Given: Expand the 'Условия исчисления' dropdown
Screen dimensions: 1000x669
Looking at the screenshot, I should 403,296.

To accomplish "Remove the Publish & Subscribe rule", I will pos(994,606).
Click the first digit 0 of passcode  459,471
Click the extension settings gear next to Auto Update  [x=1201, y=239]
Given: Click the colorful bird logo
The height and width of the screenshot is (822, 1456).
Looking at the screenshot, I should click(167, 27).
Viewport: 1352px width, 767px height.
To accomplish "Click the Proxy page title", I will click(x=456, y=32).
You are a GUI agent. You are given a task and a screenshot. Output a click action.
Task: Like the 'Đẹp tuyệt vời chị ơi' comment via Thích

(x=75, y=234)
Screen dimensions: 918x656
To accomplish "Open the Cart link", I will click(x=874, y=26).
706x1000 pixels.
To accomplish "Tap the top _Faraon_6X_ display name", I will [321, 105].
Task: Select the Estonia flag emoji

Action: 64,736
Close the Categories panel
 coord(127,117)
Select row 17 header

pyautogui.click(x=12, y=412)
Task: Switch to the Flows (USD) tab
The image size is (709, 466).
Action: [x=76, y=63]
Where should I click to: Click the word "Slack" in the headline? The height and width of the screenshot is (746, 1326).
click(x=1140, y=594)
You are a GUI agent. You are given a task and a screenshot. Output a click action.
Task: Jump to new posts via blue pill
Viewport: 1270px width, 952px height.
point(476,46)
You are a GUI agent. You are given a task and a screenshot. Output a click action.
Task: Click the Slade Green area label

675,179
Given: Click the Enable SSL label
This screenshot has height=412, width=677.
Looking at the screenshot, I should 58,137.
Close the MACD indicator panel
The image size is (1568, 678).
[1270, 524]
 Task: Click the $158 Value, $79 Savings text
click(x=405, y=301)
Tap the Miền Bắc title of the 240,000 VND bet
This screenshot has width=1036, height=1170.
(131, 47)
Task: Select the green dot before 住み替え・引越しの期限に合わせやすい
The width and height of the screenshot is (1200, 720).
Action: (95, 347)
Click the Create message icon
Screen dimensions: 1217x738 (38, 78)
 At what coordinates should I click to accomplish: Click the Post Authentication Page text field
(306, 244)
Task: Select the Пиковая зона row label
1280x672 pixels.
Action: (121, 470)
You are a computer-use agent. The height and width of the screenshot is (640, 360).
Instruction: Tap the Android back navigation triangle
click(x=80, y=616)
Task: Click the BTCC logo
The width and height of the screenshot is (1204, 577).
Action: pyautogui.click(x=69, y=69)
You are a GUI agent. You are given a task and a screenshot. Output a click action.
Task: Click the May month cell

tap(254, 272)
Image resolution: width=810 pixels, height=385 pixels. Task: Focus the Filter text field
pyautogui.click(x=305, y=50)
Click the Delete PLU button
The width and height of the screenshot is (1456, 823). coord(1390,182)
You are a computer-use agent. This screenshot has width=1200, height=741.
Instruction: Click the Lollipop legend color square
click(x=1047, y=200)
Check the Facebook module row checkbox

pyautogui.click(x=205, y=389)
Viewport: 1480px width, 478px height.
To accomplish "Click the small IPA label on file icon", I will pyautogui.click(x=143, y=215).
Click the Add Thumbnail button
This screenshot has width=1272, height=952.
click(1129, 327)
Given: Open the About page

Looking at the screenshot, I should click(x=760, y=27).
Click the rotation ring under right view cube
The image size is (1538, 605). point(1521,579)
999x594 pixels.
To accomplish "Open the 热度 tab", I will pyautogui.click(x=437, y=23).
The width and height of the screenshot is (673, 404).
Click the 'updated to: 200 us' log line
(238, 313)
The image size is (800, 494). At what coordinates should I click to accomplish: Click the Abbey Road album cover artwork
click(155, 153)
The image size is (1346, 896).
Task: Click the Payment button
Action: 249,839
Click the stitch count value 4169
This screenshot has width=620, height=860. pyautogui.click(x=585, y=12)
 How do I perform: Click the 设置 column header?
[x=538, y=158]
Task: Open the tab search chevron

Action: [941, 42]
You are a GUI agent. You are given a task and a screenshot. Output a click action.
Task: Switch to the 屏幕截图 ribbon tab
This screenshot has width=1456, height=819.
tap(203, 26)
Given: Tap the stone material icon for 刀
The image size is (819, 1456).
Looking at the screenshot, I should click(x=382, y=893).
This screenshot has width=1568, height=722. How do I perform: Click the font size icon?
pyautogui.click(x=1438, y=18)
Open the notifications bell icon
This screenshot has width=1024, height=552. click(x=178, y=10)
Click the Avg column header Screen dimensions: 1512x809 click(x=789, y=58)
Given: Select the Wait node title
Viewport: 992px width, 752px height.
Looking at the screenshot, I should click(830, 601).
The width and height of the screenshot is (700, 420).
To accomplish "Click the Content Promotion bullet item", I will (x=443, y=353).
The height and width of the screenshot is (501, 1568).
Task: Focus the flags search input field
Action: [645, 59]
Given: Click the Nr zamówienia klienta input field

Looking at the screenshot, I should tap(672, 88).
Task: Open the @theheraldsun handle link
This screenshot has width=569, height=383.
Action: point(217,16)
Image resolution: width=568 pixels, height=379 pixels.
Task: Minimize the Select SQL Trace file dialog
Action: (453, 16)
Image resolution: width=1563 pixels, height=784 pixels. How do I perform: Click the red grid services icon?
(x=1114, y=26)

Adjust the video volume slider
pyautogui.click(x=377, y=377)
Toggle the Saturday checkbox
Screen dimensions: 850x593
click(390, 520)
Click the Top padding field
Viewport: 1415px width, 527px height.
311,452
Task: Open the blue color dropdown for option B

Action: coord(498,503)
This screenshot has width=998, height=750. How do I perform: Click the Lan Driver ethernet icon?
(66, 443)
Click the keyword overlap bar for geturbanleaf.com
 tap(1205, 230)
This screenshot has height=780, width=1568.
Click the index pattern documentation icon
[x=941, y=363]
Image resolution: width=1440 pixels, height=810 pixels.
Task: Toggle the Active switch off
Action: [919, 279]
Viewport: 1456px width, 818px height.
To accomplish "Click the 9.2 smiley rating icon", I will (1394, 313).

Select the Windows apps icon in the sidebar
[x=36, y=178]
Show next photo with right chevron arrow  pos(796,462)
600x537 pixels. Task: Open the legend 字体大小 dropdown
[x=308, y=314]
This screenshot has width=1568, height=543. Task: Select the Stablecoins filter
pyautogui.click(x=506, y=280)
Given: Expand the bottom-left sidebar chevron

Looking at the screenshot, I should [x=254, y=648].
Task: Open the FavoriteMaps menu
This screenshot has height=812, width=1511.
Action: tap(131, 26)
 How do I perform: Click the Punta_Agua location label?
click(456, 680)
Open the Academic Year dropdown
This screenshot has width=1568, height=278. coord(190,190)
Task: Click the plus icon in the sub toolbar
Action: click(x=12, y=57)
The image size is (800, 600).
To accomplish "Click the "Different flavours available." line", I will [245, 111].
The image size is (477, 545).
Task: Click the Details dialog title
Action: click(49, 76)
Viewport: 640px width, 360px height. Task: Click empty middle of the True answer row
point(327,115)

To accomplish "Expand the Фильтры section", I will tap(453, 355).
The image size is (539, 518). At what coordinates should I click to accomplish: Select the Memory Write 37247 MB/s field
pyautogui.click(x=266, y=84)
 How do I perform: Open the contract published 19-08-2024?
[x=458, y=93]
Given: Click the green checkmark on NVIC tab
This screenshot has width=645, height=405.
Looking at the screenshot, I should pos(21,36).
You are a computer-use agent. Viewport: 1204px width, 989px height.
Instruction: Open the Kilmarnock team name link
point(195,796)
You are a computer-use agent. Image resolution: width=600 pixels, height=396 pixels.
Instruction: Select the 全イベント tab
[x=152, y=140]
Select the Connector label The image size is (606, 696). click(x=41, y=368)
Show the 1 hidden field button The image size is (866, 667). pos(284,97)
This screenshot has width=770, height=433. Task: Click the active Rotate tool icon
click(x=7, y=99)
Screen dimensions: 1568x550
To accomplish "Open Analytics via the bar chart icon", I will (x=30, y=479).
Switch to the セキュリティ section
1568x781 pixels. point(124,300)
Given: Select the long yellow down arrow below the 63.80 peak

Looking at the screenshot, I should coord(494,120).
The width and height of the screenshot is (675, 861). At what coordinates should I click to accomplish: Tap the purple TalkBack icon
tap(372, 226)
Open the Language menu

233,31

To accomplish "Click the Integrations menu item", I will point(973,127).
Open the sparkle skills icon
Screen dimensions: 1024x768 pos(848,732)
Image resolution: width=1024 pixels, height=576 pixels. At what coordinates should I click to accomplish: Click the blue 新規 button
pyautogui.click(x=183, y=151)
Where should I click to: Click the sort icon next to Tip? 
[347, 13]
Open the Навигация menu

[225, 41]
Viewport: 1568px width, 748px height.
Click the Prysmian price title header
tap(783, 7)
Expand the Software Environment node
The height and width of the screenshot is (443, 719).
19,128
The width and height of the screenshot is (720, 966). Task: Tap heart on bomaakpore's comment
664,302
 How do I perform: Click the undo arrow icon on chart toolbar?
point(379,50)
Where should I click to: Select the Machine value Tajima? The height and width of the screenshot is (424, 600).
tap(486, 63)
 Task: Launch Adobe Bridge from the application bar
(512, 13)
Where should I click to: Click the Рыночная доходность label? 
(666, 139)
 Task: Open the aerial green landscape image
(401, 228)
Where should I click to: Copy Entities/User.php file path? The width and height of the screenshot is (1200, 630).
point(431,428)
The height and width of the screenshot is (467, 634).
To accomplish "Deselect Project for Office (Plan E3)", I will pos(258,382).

┄┄┄┄┄┄┄┄┄┄┄┄┄┄┄┄┄┄┄┄

Problem to work on → Give the number of lines in the records above in which the word "node" appears. Include no other text.

Result for this exercise → 2